I'm not sure when it happened. I had set up a miniature nativity scene on my kitchen table; it was complete with a little stable, sheep, a donkey, wise men, Joseph, Mary, and of course the baby in the manger. But somehow, in my hurry and flurry, when I was cleaning I must have thrown the baby out! I couldn't find him anywhere! So what good is a nativity scene without the baby?
I rearranged the scene and instead of the having the characters looking down at the Prince of Peace I positioned them so that they were all looking anxiously around the table for the lost baby. Looking at the chaos on my table I was reminded of the prophecy in Isaiah, "See, the virgin will become pregnant and give birth to a son, and they will name Him Emmanuel, which is translated, "God is with us."
As I thought about what this means I was reminded of something that had happened earlier this year. I was confronted by a situation that overwhelmed me. I saw no solution. I felt afraid. As I began to pray I heard in my spirit the words from Isaiah, "Do not fear, for I am with you." I turned my thoughts away from the situation that brought me anxiety and focused instead on Emmanuel.

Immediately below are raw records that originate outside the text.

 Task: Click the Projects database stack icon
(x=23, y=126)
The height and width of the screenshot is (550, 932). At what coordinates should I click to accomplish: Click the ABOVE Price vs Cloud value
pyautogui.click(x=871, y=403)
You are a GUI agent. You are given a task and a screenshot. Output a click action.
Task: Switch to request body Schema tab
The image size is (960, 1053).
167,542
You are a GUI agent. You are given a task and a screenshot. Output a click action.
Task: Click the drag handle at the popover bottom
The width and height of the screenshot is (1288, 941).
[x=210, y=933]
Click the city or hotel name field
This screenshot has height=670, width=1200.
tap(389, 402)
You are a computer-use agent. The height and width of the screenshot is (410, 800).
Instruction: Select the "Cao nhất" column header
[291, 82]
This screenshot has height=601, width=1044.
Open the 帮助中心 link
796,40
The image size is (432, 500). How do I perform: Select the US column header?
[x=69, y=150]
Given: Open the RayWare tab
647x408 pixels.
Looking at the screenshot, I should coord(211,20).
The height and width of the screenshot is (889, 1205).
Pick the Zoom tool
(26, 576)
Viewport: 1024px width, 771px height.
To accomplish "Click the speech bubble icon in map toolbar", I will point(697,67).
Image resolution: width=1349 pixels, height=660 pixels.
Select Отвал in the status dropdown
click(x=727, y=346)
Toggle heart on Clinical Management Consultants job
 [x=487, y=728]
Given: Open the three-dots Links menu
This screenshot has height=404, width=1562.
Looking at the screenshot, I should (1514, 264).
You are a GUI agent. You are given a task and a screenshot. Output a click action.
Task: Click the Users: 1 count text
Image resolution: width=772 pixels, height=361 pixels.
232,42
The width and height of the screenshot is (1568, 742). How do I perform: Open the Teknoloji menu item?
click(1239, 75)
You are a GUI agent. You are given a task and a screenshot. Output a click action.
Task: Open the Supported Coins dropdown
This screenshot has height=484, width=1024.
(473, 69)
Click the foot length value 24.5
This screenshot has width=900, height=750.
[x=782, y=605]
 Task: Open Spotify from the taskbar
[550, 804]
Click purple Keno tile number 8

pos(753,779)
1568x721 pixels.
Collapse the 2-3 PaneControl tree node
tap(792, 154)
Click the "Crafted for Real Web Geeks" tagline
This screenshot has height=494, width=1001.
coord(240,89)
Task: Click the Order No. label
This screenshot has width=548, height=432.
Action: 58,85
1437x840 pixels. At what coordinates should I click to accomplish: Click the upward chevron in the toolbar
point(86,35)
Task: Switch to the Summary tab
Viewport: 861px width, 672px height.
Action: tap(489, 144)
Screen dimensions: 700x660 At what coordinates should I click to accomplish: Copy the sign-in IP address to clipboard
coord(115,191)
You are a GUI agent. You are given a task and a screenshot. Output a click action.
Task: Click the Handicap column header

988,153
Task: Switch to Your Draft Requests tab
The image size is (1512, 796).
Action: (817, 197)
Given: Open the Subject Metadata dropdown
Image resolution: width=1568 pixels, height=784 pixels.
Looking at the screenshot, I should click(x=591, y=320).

In the intimacy of prayer I heard His voice, "Do not be dismayed, for I am your God. I will strengthen you and help you; I will uphold you with my righteous right hand." I felt my weakness exchanged for His strength, my fear was replaced by His peace.
Sometimes I have a level of anxiety that comes with the Christmas season. It's a feeling of being incomplete, not enough. The missing baby in the manger caused me to pause and reflect on what it means to have an ever present God. A God who was, who is, and who is coming again. It caused me to think about the Almighty God who is the Prince of Peace who came as a shepherd to find me. I was the one lost, not Him. As I meditate on this truth I hear deep in my spirit, "Do not be afraid, I am with you."